Marty Barrett led off the bottom of the 12th against Angels pitcher Mike Cook with an infield single to the second baseman, Bobby Grich. In the box score it’s called a single, but in my memory, it was a botched play – perhaps it was a bad hop, I’m not sure. Wade Boggs then did something he almost never did – he struck out looking. And after Bill Buckner flied out to left field, with the Sox down to their last out, Jim Rice did something he did frequently – he hit a ball into the screen above the Green Monster for a two-run homer. But when Don Baylor followed with a pop-up above third base, it looked like the game would end — until the ball bonked off of Burleson’s glove and Baylor ended up on first. I remember that well – and I remember that Ben, Sam and I went nuts. Are we going to win this game?? And when Dwight Evans walked, putting the tying run on second base, the 1,000 or so of us left at Fenway jumped and screamed with anticipation. Number 10, Rich Gedman, shook the donut off of his bat and strode to the batter’s box with an expression of total calmness.
And this is what I remember most about that game: seeing Gedman walk to the plate and thinking, “When this half-inning started, there is no way Gedman thought he’d need to walk out onto this field again tonight.” And I remember just praying, praying, praying for Rich to get a hit and continue this amazing comeback. And he did! Line drive, base hit to right field. Baylor scores! YES! YES! YES! TIE GAME! TIE GAME! Again, the loyal few of us left at Fenway, all crammed into the front five rows, romped and cheered like lunatics. RICH GEDMAN IS CLUTCH became a new fact in my baseball-encyclopedic head. And the winning run, in the person of Dwight Evans, stood at third base with two outs.

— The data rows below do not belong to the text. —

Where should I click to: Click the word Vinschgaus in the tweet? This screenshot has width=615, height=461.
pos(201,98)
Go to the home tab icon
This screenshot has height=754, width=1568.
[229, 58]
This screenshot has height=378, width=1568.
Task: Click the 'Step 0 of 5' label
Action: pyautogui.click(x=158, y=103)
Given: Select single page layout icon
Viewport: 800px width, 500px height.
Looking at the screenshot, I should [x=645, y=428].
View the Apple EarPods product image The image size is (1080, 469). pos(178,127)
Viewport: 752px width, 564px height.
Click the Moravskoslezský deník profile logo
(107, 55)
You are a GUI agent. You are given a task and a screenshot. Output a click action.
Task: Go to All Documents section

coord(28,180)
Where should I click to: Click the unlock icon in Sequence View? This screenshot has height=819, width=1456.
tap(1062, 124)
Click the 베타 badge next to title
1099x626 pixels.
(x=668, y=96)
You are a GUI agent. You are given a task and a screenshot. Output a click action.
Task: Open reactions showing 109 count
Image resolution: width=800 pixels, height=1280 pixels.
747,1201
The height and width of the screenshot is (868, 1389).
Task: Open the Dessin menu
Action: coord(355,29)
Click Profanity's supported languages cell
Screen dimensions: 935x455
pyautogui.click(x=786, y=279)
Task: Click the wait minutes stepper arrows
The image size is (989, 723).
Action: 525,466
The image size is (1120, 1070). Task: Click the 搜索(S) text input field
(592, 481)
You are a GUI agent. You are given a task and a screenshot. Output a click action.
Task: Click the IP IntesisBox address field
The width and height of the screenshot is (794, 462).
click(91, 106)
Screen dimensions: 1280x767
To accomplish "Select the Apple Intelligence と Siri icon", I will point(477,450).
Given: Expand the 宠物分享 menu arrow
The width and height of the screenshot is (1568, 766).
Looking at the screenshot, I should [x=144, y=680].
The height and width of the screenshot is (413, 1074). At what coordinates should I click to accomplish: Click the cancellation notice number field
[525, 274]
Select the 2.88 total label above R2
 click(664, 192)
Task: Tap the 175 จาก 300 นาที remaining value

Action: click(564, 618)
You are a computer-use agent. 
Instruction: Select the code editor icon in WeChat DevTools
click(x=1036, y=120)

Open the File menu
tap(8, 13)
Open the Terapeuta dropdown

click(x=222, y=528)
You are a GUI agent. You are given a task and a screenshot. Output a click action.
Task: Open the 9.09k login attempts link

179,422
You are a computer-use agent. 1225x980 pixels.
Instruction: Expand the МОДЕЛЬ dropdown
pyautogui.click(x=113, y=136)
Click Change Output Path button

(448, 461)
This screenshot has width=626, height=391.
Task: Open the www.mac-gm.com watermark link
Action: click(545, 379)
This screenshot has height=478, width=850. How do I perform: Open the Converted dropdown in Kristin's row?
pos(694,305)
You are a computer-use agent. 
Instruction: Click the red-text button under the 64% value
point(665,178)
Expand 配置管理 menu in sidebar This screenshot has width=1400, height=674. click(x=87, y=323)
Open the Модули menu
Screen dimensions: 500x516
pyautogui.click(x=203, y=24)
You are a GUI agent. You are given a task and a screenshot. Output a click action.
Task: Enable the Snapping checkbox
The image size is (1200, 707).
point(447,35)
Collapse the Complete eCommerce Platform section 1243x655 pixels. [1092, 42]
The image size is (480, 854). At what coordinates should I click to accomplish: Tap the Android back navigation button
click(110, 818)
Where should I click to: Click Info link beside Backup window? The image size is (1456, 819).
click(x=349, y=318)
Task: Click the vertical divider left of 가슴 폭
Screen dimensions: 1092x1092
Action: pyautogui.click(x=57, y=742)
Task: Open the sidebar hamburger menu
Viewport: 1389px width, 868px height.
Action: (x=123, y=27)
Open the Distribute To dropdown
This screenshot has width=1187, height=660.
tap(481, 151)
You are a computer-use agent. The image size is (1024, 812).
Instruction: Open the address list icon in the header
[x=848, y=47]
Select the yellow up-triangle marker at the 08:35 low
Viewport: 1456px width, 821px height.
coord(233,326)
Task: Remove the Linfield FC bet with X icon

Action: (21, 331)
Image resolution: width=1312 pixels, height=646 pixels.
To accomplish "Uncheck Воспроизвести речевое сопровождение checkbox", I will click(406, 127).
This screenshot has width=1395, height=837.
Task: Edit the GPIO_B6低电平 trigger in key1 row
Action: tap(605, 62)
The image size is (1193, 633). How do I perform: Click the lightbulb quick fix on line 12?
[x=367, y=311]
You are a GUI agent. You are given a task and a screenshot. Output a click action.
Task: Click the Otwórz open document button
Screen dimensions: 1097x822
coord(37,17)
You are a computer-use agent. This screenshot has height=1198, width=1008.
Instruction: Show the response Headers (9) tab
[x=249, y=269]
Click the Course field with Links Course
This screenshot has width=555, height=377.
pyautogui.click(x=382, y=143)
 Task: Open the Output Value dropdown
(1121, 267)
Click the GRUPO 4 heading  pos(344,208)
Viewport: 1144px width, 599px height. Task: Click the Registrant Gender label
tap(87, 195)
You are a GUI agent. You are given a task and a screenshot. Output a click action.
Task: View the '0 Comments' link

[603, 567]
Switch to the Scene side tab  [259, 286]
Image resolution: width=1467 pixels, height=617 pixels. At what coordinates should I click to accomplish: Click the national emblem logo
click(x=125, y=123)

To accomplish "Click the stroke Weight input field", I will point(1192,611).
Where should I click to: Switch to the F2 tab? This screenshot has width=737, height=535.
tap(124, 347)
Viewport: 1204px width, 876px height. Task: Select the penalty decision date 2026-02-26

At this remarkable juncture, with the ever-dangerous Rey Quinones (lifetime batting average of .245) coming to the plate for the Red Sox, Angels manager Gene Mauch removed pitcher Mike Cook from the game and replaced him with rookie reliever, Todd Fischer. It was Fischer’s 9th major league appearance, and it turned out to be his last. And what a way to end a career – before even throwing a pitch, Fischer balked, Evans scored, and the Red Sox won. As Evans ran down the third base line, most of us in the stands didn’t know what had happened for a few seconds, but as the news spread, bedlam ensued. Gene Mauch argued vociferously while the Sox players and fans reveled all around him. As Ben, Sam and I walked out of Fenway that night, we all said to each other, that game will never be topped.
How rare is it for a winning run to cross the plate as the result of a balk? According to Jayson Stark, it’s only happened three times in the last 33 years.
Another interesting postscript to this story: soon after Mike Brown pitched like dog doo vs. the Angels and Rey Quinones stood there and watched the game-winning balk, the Mariners traded 1986 heroes Dave Henderson and Spike Owen to the Sox for Rey Quinones and Mike Brown! (And the immortal Mike Trujillo.) Thank you, Rey and Mike! And thank you, Rich Gedman, for the chance to reminisce about an extraordinary moment we both witnessed and participated in 21 years ago…. and that we’ll never forget.